先週の主日に続いて、今日もイエス様はいろいろな例え話を聞かせてくださいました。今日の例え話は全部で三つでしたが、どれも「天の国」について語っています。しかし、よく見ると、それぞれのメッセージが少しずつ違う気がします。勿論、イエス様が本当は違うということを示そうとして、これらの例え話を言われたのか分かりませんが、多分、イエス様はこの三つの例え話を通して、それに耳を傾けていた様々な立場の多くの人たちを、「天の国の神秘」へと丁寧に導こうとされたと思います。

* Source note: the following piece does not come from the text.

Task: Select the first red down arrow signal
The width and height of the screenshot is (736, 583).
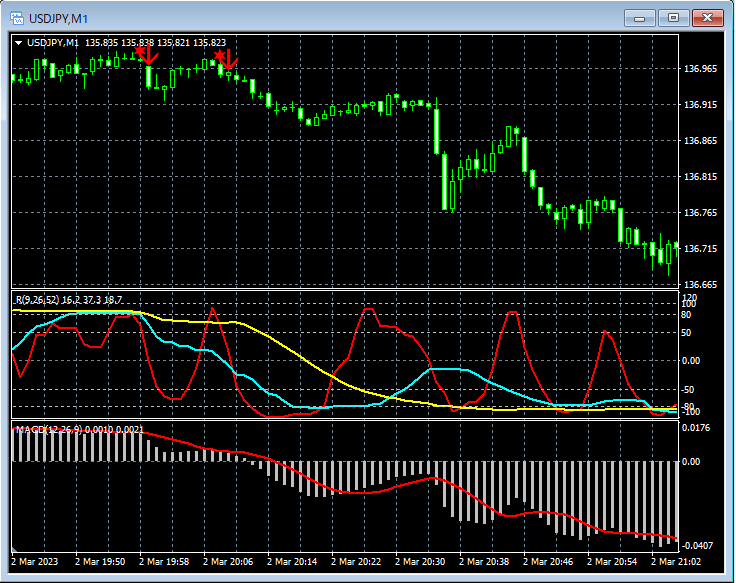Action: tap(147, 56)
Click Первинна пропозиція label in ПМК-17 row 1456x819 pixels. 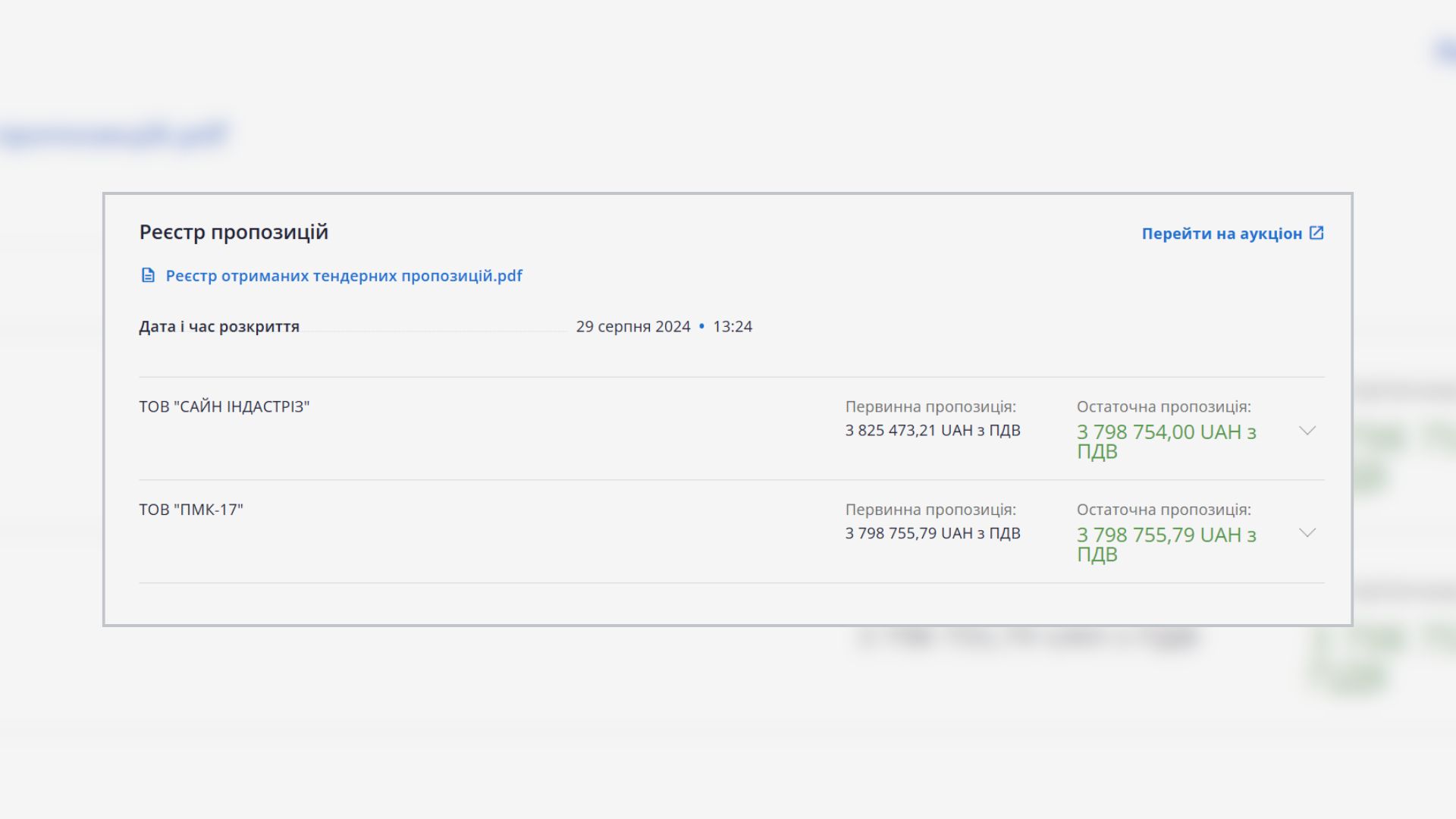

先ずは「毒麦の例え話」です。わたしはこの話を黙想しながら、その緑豊かな麦畑を想像してみました。美しい風景が目に浮かびます。しかし、そこに悪魔が蒔いた毒麦も育っています。その毒麦は伸びれば伸びるほど、どんどんその姿をはっきりと見せます。普通の麦より背が高く、葉っぱも強く、まるで、良い麦を飲み込もうとするかのような勢いで育っています。このままだと、麦畑は毒麦だらけになり、結局、僅かな実を収めることしか出来なくなるかもしれません。そこで、僕たちは畑の主人に、自分たちがその毒麦を抜き集めると言いました。しかし、主人は収穫の時まで待ち、その時、良い麦と毒麦とをしっかりと分けて、良い麦は倉に入れ、毒麦は焼くように、刈り取る者に言いつけると言いながら、僕たちを止めたわけです。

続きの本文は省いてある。